An exact reprint of the data below is required, line for line.

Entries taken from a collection
▼
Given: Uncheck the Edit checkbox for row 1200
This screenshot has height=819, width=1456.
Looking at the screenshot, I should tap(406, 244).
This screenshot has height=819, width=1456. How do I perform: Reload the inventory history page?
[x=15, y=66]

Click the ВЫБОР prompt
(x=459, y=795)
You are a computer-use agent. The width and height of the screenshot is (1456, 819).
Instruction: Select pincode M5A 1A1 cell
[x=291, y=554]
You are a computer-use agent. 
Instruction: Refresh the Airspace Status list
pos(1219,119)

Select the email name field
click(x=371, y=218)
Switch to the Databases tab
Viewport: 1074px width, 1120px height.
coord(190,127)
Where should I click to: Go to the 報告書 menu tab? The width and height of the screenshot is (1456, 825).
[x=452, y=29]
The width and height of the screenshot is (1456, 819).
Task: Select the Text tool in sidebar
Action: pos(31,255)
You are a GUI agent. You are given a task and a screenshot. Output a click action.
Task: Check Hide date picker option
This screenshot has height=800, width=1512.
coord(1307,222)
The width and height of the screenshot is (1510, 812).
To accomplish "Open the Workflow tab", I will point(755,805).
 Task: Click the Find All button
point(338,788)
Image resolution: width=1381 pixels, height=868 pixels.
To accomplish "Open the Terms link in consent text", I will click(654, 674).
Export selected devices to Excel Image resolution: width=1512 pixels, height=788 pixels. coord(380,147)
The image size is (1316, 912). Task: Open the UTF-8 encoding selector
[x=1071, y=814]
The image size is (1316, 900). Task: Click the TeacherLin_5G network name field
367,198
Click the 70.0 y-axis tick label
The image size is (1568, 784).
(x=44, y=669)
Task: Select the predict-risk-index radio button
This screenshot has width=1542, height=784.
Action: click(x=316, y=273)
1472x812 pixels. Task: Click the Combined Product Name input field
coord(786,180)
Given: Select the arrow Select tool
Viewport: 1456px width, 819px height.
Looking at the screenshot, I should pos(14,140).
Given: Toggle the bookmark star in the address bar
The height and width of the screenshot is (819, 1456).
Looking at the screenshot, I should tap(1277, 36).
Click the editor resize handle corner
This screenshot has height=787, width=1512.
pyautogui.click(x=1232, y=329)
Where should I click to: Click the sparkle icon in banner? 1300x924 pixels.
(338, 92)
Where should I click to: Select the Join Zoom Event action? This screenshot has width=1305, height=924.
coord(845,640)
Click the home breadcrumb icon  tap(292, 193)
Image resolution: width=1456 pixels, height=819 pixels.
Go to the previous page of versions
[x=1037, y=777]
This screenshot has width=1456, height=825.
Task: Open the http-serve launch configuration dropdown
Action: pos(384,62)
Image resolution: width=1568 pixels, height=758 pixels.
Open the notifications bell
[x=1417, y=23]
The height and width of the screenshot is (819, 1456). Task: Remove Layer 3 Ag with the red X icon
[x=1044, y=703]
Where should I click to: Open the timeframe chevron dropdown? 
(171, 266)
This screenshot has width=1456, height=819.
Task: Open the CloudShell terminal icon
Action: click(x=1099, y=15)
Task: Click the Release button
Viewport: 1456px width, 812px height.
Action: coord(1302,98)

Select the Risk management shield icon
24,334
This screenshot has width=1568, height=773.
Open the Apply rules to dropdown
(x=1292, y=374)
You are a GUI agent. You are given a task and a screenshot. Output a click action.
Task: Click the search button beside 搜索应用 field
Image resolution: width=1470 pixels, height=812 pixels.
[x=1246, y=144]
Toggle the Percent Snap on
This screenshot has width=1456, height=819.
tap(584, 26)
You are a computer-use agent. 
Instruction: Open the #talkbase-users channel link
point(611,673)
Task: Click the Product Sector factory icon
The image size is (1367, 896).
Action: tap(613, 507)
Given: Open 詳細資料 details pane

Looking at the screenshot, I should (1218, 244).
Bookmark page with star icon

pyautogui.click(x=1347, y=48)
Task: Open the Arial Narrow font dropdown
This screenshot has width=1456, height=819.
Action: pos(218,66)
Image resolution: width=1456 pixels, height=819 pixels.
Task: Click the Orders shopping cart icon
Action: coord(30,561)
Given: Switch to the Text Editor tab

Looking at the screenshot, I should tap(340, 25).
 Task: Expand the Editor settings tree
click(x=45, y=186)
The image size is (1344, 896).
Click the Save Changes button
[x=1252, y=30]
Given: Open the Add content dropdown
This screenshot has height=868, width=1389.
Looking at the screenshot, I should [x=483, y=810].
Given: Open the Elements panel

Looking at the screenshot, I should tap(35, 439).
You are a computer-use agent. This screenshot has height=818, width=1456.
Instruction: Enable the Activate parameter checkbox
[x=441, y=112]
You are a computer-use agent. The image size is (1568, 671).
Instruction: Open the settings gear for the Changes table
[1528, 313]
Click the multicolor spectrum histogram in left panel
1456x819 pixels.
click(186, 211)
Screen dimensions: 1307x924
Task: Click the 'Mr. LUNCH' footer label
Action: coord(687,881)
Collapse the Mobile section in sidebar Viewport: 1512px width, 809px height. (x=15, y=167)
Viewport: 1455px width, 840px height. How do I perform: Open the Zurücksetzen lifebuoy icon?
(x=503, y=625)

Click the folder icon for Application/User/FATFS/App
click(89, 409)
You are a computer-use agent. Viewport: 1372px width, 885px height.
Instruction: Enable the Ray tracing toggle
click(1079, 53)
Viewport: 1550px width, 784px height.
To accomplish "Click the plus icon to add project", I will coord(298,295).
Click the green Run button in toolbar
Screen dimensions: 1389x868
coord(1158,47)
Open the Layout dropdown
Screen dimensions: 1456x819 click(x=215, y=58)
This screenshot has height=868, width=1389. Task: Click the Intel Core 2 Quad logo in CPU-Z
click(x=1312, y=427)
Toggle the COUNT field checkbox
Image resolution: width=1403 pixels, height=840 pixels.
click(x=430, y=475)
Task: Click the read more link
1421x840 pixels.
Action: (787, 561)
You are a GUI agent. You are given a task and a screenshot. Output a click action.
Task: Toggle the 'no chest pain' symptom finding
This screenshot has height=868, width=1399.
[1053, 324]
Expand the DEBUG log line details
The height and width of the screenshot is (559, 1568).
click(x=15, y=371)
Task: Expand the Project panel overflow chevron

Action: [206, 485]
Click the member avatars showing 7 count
▲
[RESPONSE BOX]:
Given: Uncheck the Edit checkbox for row 1200
This screenshot has height=819, width=1456.
Looking at the screenshot, I should tap(406, 244).
This screenshot has height=819, width=1456. How do I perform: Reload the inventory history page?
[x=15, y=66]

Click the ВЫБОР prompt
(x=459, y=795)
You are a computer-use agent. The width and height of the screenshot is (1456, 819).
Instruction: Select pincode M5A 1A1 cell
[x=291, y=554]
You are a computer-use agent. 
Instruction: Refresh the Airspace Status list
pos(1219,119)

Select the email name field
click(x=371, y=218)
Switch to the Databases tab
Viewport: 1074px width, 1120px height.
coord(190,127)
Where should I click to: Go to the 報告書 menu tab? The width and height of the screenshot is (1456, 825).
[x=452, y=29]
The width and height of the screenshot is (1456, 819).
Task: Select the Text tool in sidebar
Action: pos(31,255)
You are a GUI agent. You are given a task and a screenshot. Output a click action.
Task: Check Hide date picker option
This screenshot has height=800, width=1512.
coord(1307,222)
The width and height of the screenshot is (1510, 812).
To accomplish "Open the Workflow tab", I will point(755,805).
 Task: Click the Find All button
point(338,788)
Image resolution: width=1381 pixels, height=868 pixels.
To accomplish "Open the Terms link in consent text", I will click(654, 674).
Export selected devices to Excel Image resolution: width=1512 pixels, height=788 pixels. coord(380,147)
The image size is (1316, 912). Task: Open the UTF-8 encoding selector
[x=1071, y=814]
The image size is (1316, 900). Task: Click the TeacherLin_5G network name field
367,198
Click the 70.0 y-axis tick label
The image size is (1568, 784).
(x=44, y=669)
Task: Select the predict-risk-index radio button
This screenshot has width=1542, height=784.
Action: click(x=316, y=273)
1472x812 pixels. Task: Click the Combined Product Name input field
coord(786,180)
Given: Select the arrow Select tool
Viewport: 1456px width, 819px height.
Looking at the screenshot, I should pos(14,140).
Given: Toggle the bookmark star in the address bar
The height and width of the screenshot is (819, 1456).
Looking at the screenshot, I should tap(1277, 36).
Click the editor resize handle corner
This screenshot has height=787, width=1512.
pyautogui.click(x=1232, y=329)
Where should I click to: Click the sparkle icon in banner? 1300x924 pixels.
(338, 92)
Where should I click to: Select the Join Zoom Event action? This screenshot has width=1305, height=924.
coord(845,640)
Click the home breadcrumb icon  tap(292, 193)
Image resolution: width=1456 pixels, height=819 pixels.
Go to the previous page of versions
[x=1037, y=777]
This screenshot has width=1456, height=825.
Task: Open the http-serve launch configuration dropdown
Action: pos(384,62)
Image resolution: width=1568 pixels, height=758 pixels.
Open the notifications bell
[x=1417, y=23]
The height and width of the screenshot is (819, 1456). Task: Remove Layer 3 Ag with the red X icon
[x=1044, y=703]
Where should I click to: Open the timeframe chevron dropdown? 
(171, 266)
This screenshot has width=1456, height=819.
Task: Open the CloudShell terminal icon
Action: click(x=1099, y=15)
Task: Click the Release button
Viewport: 1456px width, 812px height.
Action: coord(1302,98)

Select the Risk management shield icon
24,334
This screenshot has width=1568, height=773.
Open the Apply rules to dropdown
(x=1292, y=374)
You are a GUI agent. You are given a task and a screenshot. Output a click action.
Task: Click the search button beside 搜索应用 field
Image resolution: width=1470 pixels, height=812 pixels.
[x=1246, y=144]
Toggle the Percent Snap on
This screenshot has width=1456, height=819.
tap(584, 26)
You are a computer-use agent. 
Instruction: Open the #talkbase-users channel link
point(611,673)
Task: Click the Product Sector factory icon
The image size is (1367, 896).
Action: tap(613, 507)
Given: Open 詳細資料 details pane

Looking at the screenshot, I should (1218, 244).
Bookmark page with star icon

pyautogui.click(x=1347, y=48)
Task: Open the Arial Narrow font dropdown
This screenshot has width=1456, height=819.
Action: pos(218,66)
Image resolution: width=1456 pixels, height=819 pixels.
Task: Click the Orders shopping cart icon
Action: coord(30,561)
Given: Switch to the Text Editor tab

Looking at the screenshot, I should tap(340, 25).
 Task: Expand the Editor settings tree
click(x=45, y=186)
The image size is (1344, 896).
Click the Save Changes button
[x=1252, y=30]
Given: Open the Add content dropdown
This screenshot has height=868, width=1389.
Looking at the screenshot, I should [x=483, y=810].
Given: Open the Elements panel

Looking at the screenshot, I should tap(35, 439).
You are a computer-use agent. This screenshot has height=818, width=1456.
Instruction: Enable the Activate parameter checkbox
[x=441, y=112]
You are a computer-use agent. The image size is (1568, 671).
Instruction: Open the settings gear for the Changes table
[1528, 313]
Click the multicolor spectrum histogram in left panel
1456x819 pixels.
click(186, 211)
Screen dimensions: 1307x924
Task: Click the 'Mr. LUNCH' footer label
Action: coord(687,881)
Collapse the Mobile section in sidebar Viewport: 1512px width, 809px height. (x=15, y=167)
Viewport: 1455px width, 840px height. How do I perform: Open the Zurücksetzen lifebuoy icon?
(x=503, y=625)

Click the folder icon for Application/User/FATFS/App
click(89, 409)
You are a computer-use agent. Viewport: 1372px width, 885px height.
Instruction: Enable the Ray tracing toggle
click(1079, 53)
Viewport: 1550px width, 784px height.
To accomplish "Click the plus icon to add project", I will coord(298,295).
Click the green Run button in toolbar
Screen dimensions: 1389x868
coord(1158,47)
Open the Layout dropdown
Screen dimensions: 1456x819 click(x=215, y=58)
This screenshot has height=868, width=1389. Task: Click the Intel Core 2 Quad logo in CPU-Z
click(x=1312, y=427)
Toggle the COUNT field checkbox
Image resolution: width=1403 pixels, height=840 pixels.
click(x=430, y=475)
Task: Click the read more link
1421x840 pixels.
Action: (787, 561)
You are a GUI agent. You are given a task and a screenshot. Output a click action.
Task: Toggle the 'no chest pain' symptom finding
This screenshot has height=868, width=1399.
[1053, 324]
Expand the DEBUG log line details
The height and width of the screenshot is (559, 1568).
click(x=15, y=371)
Task: Expand the Project panel overflow chevron

Action: [206, 485]
Click the member avatars showing 7 count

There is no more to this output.